>>>>>
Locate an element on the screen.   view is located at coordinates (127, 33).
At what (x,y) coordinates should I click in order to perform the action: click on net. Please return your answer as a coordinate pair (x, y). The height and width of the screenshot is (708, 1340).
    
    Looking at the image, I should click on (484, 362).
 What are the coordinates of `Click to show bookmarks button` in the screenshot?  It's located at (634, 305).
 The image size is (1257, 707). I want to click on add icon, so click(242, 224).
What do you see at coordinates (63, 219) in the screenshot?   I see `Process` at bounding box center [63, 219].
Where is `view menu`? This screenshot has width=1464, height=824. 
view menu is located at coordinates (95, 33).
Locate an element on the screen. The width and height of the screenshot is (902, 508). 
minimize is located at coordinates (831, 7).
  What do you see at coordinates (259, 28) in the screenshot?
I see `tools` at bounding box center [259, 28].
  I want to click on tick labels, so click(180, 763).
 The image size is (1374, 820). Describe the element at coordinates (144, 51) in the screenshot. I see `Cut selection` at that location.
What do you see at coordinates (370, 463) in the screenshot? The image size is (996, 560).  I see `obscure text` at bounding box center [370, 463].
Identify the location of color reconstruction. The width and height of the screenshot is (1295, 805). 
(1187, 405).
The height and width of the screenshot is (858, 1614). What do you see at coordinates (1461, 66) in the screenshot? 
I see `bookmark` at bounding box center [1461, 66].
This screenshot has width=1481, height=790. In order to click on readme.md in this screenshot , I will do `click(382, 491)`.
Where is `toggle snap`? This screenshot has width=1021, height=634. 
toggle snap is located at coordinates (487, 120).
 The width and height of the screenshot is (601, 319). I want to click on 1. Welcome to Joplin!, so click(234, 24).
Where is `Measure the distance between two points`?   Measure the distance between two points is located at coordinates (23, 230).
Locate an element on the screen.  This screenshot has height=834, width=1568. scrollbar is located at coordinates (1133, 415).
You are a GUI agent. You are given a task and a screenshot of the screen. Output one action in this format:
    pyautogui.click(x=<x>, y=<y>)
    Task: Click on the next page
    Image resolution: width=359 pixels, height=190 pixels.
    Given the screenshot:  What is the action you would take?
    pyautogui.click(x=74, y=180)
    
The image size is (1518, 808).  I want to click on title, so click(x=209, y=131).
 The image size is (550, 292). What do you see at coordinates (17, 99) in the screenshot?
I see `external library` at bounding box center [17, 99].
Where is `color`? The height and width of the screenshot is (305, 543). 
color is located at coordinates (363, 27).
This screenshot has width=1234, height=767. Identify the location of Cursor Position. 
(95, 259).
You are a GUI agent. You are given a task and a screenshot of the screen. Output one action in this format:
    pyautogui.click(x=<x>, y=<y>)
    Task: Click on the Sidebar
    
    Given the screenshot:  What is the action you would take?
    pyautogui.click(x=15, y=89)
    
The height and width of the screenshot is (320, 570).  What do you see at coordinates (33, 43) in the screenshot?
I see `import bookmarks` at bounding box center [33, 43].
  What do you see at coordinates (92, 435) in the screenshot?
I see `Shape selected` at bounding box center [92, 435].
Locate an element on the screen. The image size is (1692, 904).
<<<<<
* **Directions for this task**
Arrange all the lines above as a numbered list, leaving out the blank ones.

* **Answer for the task**
1. Locate an element on the screen.   view is located at coordinates (127, 33).
2. At what (x,y) coordinates should I click in order to perform the action: click on net. Please return your answer as a coordinate pair (x, y). The height and width of the screenshot is (708, 1340).
3.     Looking at the image, I should click on (484, 362).
4.  What are the coordinates of `Click to show bookmarks button` in the screenshot?  It's located at (634, 305).
5.  The image size is (1257, 707). I want to click on add icon, so click(242, 224).
6. What do you see at coordinates (63, 219) in the screenshot?   I see `Process` at bounding box center [63, 219].
7. Where is `view menu`? This screenshot has width=1464, height=824. 
8. view menu is located at coordinates (95, 33).
9. Locate an element on the screen. The width and height of the screenshot is (902, 508). 
10. minimize is located at coordinates (831, 7).
11.   What do you see at coordinates (259, 28) in the screenshot?
12. I see `tools` at bounding box center [259, 28].
13.   I want to click on tick labels, so click(180, 763).
14.  The image size is (1374, 820). Describe the element at coordinates (144, 51) in the screenshot. I see `Cut selection` at that location.
15. What do you see at coordinates (370, 463) in the screenshot? The image size is (996, 560).  I see `obscure text` at bounding box center [370, 463].
16. Identify the location of color reconstruction. The width and height of the screenshot is (1295, 805). 
17. (1187, 405).
18. The height and width of the screenshot is (858, 1614). What do you see at coordinates (1461, 66) in the screenshot? 
19. I see `bookmark` at bounding box center [1461, 66].
20. This screenshot has width=1481, height=790. In order to click on readme.md in this screenshot , I will do `click(382, 491)`.
21. Where is `toggle snap`? This screenshot has width=1021, height=634. 
22. toggle snap is located at coordinates (487, 120).
23.  The width and height of the screenshot is (601, 319). I want to click on 1. Welcome to Joplin!, so click(234, 24).
24. Where is `Measure the distance between two points`?   Measure the distance between two points is located at coordinates (23, 230).
25. Locate an element on the screen.  This screenshot has height=834, width=1568. scrollbar is located at coordinates (1133, 415).
26. You are a GUI agent. You are given a task and a screenshot of the screen. Output one action in this format:
27.     pyautogui.click(x=<x>, y=<y>)
28.     Task: Click on the next page
29.     Image resolution: width=359 pixels, height=190 pixels.
30.     Given the screenshot:  What is the action you would take?
31.     pyautogui.click(x=74, y=180)
32. The image size is (1518, 808).  I want to click on title, so click(x=209, y=131).
33.  The image size is (550, 292). What do you see at coordinates (17, 99) in the screenshot?
34. I see `external library` at bounding box center [17, 99].
35. Where is `color`? The height and width of the screenshot is (305, 543). 
36. color is located at coordinates (363, 27).
37. This screenshot has width=1234, height=767. Identify the location of Cursor Position. 
38. (95, 259).
39. You are a GUI agent. You are given a task and a screenshot of the screen. Output one action in this format:
40.     pyautogui.click(x=<x>, y=<y>)
41.     Task: Click on the Sidebar
42.     Given the screenshot:  What is the action you would take?
43.     pyautogui.click(x=15, y=89)
44. The height and width of the screenshot is (320, 570).  What do you see at coordinates (33, 43) in the screenshot?
45. I see `import bookmarks` at bounding box center [33, 43].
46.   What do you see at coordinates (92, 435) in the screenshot?
47. I see `Shape selected` at bounding box center [92, 435].
48. Locate an element on the screen. The image size is (1692, 904).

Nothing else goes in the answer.